## Stated problem
Reproduce the entries from the start through the line containing "Click the 80,000", swapping "GUI agent" for "screen agent" and leaving everything else the same.

## Task data
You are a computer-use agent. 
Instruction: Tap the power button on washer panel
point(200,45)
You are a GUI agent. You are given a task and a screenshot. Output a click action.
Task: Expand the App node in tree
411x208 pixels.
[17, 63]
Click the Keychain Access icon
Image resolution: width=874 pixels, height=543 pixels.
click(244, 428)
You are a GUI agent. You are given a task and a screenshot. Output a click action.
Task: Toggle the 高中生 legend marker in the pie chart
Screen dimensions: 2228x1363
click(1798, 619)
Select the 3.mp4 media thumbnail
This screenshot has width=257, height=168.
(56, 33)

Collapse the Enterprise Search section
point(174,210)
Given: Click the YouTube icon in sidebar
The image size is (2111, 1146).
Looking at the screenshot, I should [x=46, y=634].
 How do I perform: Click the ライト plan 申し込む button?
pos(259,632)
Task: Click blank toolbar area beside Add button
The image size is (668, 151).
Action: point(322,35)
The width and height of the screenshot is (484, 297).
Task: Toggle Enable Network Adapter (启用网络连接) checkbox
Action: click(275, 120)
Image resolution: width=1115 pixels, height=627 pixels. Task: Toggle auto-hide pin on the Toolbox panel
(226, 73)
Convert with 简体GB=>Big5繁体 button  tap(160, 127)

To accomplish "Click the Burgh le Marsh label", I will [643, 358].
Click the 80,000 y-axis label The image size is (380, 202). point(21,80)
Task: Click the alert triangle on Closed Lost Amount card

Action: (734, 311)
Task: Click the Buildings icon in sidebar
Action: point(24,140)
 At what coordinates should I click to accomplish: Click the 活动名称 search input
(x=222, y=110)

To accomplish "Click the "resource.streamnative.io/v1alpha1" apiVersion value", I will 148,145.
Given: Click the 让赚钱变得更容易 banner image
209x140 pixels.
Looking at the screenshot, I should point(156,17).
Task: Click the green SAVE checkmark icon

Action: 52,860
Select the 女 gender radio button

## Task solution
You are a computer-use agent. 
Instruction: Tap the power button on washer panel
point(200,45)
You are a screen agent. You are given a task and a screenshot. Output a click action.
Task: Expand the App node in tree
411x208 pixels.
[17, 63]
Click the Keychain Access icon
Image resolution: width=874 pixels, height=543 pixels.
click(244, 428)
You are a screen agent. You are given a task and a screenshot. Output a click action.
Task: Toggle the 高中生 legend marker in the pie chart
Screen dimensions: 2228x1363
click(1798, 619)
Select the 3.mp4 media thumbnail
This screenshot has width=257, height=168.
(56, 33)

Collapse the Enterprise Search section
point(174,210)
Given: Click the YouTube icon in sidebar
The image size is (2111, 1146).
Looking at the screenshot, I should [x=46, y=634].
 How do I perform: Click the ライト plan 申し込む button?
pos(259,632)
Task: Click blank toolbar area beside Add button
The image size is (668, 151).
Action: point(322,35)
The width and height of the screenshot is (484, 297).
Task: Toggle Enable Network Adapter (启用网络连接) checkbox
Action: click(275, 120)
Image resolution: width=1115 pixels, height=627 pixels. Task: Toggle auto-hide pin on the Toolbox panel
(226, 73)
Convert with 简体GB=>Big5繁体 button  tap(160, 127)

To accomplish "Click the Burgh le Marsh label", I will [643, 358].
Click the 80,000 y-axis label The image size is (380, 202). point(21,80)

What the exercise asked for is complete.